JustCars.ca: CCCA guide and vintage car listings and reviews of classic cars.
The Classic Car Club of America (CCCA)
Founded in 1952 to celebrate the grand automobiles of the prewar period, vehicles considered too modern by such organisations as the Antique Automobile Club of America and considered practically worthless. CCCA vehicles are now some of the most highly valued cars in existence.

The Classic Car Club of America: Definition of a Classic car

In the words of the CCCA: A CCCA Classic is a "fine" or "distinctive" automobile, either American or foreign built, produced between 1925 and 1948. Generally, a Classic was high-priced when new and was built in limited quantities. Other factors, including engine displacement, custom coachwork and luxury accessories, such as power brakes, power clutch, and "one-shot" or automatic lubrication systems, help determine whether a car is considered to be a Classic.

The CCCA is considered to have invented the term classic car, which was coined to describe the vehicles covered by the Club's interest. While the term is nowadays used to describe any interesting old vehicle, many consider it only properly used to describe vehicles considered eligible for the CCCA. This may be considered analogously to the correct usage of 'Classical music' to mean only from a specific historical period, even though many people use the term to mean any orchestral work.

In order to avoid ambiguity, classic cars that are eligible for the CCCA are generally called 'CCCA Full Classics', 'CCCA Classics', 'Full Classics', or just capitalised as 'Classics'.

The CCCA has an admittedly narrow focus, being interested only in the high-priced cars available in a limited time period. Racing cars and serious sports cars are not covered by the CCCA, either.

Eligible Vehicles

Cars built after 1942 and up until 1948 are only accepted if they are nearly identical to prewar vehicles; the focus of the club is on the prewar, but this accepts that many cars built immediately postwar were actually the same vehicles as were available immediately before hostilities began.

Cars older than 1925 may be accepted if they are fundamentally the same as eligible vehicles built in 1925 or newer.

Grand Classics

The CCCA's car shows and judged championships are known as Grand Classics and are held at various points throughout the US over the summer months.

About a half-dozen Grand Classics are held annually. While not as large nor as glamorous as the largest concours d'elegance such as Pebble Beach they are most certainly prestigious events in their own right.

While many cars go to be entered into competition, the Club encourages its members to bring their cars even if they are in no condition to win at show.

Concours judging is based on a comparison of the car to its condition when new. If the car now is identical to its as-new condition (or indeed better, given the quality of modern restoration) then 100 points are awarded. These days, quite a few vehicles rate 100 points at show.

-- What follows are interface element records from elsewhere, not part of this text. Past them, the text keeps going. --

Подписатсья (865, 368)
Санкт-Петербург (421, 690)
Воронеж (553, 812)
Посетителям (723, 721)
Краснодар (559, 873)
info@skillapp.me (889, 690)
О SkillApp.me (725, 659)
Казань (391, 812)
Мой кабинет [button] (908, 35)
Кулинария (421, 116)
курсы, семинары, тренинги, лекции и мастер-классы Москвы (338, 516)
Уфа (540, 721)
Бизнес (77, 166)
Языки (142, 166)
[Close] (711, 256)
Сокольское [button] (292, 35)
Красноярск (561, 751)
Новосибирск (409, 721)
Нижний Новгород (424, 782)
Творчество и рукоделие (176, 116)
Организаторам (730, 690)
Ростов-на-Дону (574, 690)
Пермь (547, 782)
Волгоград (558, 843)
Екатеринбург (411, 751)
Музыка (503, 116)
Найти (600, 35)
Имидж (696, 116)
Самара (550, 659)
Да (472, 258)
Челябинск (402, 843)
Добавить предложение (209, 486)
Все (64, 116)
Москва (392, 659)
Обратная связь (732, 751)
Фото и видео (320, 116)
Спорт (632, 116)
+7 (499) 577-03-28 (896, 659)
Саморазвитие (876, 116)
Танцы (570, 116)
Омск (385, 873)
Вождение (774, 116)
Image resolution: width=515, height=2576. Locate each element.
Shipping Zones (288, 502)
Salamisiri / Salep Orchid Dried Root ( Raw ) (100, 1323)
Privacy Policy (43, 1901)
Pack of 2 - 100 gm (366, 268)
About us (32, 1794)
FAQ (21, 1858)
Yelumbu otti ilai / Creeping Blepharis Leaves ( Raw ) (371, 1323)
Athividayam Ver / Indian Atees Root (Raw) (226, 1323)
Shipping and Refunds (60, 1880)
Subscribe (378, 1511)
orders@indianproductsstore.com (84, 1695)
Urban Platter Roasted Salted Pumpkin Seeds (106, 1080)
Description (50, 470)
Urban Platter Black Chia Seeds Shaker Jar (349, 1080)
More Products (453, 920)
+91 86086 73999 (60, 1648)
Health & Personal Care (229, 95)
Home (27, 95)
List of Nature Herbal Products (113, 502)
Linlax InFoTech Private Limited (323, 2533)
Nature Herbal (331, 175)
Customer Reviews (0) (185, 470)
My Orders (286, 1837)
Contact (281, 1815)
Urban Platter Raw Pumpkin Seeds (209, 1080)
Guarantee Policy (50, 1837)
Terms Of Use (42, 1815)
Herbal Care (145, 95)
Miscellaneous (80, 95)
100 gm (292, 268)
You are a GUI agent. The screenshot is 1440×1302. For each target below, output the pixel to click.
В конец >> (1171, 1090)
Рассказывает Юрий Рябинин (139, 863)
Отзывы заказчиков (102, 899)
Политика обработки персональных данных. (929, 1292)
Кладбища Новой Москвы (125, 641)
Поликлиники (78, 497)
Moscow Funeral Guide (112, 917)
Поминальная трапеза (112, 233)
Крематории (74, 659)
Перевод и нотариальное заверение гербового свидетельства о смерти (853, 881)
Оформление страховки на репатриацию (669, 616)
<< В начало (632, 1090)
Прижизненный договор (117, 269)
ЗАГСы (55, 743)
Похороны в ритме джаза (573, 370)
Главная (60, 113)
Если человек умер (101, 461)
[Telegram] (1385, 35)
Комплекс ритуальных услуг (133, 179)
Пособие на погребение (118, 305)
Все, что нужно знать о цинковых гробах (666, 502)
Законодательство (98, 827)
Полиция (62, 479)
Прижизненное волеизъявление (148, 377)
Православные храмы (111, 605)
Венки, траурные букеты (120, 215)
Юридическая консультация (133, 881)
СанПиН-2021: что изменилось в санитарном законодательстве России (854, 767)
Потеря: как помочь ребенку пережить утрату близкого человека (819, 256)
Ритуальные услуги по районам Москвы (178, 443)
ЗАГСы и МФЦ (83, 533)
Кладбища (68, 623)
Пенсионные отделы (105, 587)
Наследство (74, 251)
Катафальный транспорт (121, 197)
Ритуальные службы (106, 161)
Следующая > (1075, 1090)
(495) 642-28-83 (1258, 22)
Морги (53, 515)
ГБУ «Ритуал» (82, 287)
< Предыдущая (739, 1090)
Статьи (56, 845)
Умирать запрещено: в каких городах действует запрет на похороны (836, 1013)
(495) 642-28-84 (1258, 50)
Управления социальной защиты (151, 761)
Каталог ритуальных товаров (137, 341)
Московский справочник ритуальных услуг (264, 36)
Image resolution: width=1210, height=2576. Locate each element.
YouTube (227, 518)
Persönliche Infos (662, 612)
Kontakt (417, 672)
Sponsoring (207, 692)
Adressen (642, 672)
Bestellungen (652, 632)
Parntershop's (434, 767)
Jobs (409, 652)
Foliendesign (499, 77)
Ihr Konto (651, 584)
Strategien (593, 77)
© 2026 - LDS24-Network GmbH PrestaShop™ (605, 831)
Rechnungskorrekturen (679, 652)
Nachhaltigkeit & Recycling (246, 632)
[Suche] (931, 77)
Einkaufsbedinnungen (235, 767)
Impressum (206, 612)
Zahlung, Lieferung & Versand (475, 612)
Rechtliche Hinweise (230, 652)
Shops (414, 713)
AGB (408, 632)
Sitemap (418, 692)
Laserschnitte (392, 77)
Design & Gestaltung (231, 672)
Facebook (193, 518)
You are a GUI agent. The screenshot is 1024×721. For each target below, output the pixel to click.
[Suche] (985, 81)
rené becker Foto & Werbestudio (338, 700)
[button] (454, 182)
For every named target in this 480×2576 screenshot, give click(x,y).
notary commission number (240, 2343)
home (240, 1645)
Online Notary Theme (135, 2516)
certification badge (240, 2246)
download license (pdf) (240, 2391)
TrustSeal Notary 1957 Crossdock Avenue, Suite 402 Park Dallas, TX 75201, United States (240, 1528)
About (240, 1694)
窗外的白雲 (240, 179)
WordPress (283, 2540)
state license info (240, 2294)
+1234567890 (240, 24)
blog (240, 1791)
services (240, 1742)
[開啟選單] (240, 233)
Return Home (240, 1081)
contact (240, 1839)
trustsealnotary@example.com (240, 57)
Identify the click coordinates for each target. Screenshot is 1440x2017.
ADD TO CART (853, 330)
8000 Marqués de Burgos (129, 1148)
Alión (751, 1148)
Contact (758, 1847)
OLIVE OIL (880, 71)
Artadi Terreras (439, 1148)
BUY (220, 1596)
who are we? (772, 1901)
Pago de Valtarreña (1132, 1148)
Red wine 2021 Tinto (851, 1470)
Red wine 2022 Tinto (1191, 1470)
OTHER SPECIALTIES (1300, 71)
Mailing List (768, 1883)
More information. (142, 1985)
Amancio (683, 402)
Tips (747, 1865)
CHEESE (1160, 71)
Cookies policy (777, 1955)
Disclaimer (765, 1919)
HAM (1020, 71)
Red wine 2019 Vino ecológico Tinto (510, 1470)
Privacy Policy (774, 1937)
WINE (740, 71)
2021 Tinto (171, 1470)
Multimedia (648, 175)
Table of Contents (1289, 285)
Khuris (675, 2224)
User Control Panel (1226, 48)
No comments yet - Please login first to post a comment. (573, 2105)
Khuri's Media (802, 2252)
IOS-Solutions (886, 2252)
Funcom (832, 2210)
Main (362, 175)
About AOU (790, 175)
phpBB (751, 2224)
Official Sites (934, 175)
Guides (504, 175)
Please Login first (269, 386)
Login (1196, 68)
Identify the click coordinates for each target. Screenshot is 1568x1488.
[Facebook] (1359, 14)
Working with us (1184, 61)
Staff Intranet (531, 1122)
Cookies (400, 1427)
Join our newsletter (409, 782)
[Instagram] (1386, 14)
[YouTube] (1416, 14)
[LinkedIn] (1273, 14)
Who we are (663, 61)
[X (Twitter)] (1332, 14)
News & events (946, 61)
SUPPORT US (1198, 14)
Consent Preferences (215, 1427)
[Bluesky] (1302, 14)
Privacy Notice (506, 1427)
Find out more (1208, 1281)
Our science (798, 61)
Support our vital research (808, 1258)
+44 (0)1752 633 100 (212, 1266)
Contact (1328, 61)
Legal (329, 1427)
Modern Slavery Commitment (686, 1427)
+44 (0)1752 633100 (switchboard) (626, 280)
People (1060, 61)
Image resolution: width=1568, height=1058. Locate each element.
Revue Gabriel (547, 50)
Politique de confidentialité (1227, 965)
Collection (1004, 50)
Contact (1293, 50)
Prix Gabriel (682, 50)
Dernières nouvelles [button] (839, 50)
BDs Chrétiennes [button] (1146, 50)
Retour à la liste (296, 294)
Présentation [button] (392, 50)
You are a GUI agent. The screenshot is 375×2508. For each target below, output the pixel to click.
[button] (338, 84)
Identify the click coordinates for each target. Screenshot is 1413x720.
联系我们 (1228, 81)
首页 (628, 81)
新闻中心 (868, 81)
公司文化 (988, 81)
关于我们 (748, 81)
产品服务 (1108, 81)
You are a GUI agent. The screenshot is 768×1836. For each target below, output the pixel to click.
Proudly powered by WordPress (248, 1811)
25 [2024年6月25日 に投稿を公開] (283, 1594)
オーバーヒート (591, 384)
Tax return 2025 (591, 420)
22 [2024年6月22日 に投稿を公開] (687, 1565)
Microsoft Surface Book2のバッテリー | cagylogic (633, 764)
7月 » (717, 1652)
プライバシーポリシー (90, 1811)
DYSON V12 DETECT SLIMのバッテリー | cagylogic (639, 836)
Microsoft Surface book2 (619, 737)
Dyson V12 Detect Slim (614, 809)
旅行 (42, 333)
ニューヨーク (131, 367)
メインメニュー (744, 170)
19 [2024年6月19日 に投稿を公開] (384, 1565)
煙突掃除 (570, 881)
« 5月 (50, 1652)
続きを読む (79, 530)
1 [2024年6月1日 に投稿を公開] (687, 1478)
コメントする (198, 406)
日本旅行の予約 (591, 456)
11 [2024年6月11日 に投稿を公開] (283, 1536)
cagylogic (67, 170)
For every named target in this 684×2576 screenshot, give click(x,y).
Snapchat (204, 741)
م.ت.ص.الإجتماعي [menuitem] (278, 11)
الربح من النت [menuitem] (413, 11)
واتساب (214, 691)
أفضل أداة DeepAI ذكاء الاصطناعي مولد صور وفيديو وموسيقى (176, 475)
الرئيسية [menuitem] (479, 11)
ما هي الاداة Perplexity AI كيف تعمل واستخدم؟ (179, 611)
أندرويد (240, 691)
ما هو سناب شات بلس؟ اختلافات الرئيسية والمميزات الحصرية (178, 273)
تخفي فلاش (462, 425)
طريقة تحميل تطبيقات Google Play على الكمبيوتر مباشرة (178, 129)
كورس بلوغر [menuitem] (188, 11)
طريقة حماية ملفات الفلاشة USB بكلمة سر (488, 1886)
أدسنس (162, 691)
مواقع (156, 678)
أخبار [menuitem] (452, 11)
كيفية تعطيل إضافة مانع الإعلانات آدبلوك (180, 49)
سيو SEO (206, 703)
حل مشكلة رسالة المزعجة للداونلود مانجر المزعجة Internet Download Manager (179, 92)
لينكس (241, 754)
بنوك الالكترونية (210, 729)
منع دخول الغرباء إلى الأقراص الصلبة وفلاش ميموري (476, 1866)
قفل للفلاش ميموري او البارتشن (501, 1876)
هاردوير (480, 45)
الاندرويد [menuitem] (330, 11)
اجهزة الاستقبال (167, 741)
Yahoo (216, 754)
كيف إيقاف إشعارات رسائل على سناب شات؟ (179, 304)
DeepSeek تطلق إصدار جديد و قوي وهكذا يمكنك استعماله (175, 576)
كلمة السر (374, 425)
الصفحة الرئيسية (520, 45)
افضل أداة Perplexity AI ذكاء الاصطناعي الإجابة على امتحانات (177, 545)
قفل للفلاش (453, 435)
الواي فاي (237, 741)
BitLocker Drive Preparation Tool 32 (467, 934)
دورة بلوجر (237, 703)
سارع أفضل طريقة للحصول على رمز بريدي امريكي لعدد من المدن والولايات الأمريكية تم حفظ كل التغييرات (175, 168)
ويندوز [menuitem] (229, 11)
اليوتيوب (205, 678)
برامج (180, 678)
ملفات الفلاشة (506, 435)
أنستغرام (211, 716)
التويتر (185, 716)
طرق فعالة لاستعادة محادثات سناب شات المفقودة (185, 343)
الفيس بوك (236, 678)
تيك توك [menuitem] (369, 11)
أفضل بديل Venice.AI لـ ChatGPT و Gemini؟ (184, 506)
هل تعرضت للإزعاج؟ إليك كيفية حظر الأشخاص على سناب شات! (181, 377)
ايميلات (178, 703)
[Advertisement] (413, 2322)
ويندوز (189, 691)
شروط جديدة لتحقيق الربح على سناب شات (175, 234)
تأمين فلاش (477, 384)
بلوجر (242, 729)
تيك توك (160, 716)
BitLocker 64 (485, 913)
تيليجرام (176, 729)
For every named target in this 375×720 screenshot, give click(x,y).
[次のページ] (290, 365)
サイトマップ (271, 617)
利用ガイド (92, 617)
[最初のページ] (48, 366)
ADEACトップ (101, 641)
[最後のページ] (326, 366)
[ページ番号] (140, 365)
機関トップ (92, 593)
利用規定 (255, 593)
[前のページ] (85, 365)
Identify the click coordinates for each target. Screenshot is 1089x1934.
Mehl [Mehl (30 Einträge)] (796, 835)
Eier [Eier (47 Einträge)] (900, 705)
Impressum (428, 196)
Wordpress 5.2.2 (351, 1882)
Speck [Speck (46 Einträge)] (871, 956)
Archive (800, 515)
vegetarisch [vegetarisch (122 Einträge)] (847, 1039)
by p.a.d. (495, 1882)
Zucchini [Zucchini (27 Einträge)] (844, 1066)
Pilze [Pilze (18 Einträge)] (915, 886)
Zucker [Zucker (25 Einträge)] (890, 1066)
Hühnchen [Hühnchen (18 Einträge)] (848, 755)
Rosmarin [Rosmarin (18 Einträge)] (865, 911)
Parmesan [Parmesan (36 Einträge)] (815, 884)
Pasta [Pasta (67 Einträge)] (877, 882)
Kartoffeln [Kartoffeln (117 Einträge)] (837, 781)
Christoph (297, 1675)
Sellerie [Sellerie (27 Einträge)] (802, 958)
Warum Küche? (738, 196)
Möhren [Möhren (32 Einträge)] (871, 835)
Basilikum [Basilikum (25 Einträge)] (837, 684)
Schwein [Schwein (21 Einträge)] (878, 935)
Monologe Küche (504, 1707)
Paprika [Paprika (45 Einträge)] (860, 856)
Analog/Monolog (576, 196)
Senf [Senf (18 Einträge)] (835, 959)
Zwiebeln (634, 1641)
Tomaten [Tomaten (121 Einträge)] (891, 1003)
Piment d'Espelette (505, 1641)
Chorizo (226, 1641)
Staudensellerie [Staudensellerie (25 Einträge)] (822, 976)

Some alterations for safety purposes are permitted and do not cost judging points. Glass must be safety glass except in classes purely for unrestored, as-original cars.

Many original vehicles from early in the period had only one tail light and stop light; fitting a second one is OK as long as it looks right. Equipping a car built with only brakes on two wheels with brakes on the other two wheels is also permitted, as long it is done in keeping with the car's period.


The CCCA organises long distance driving tours under this name.

Distances covered are often well in excess of a thousand miles and the events take place over several weeks.

While some CCCA members' cars are strictly 'for show', others take great pleasure in driving them, even long distance.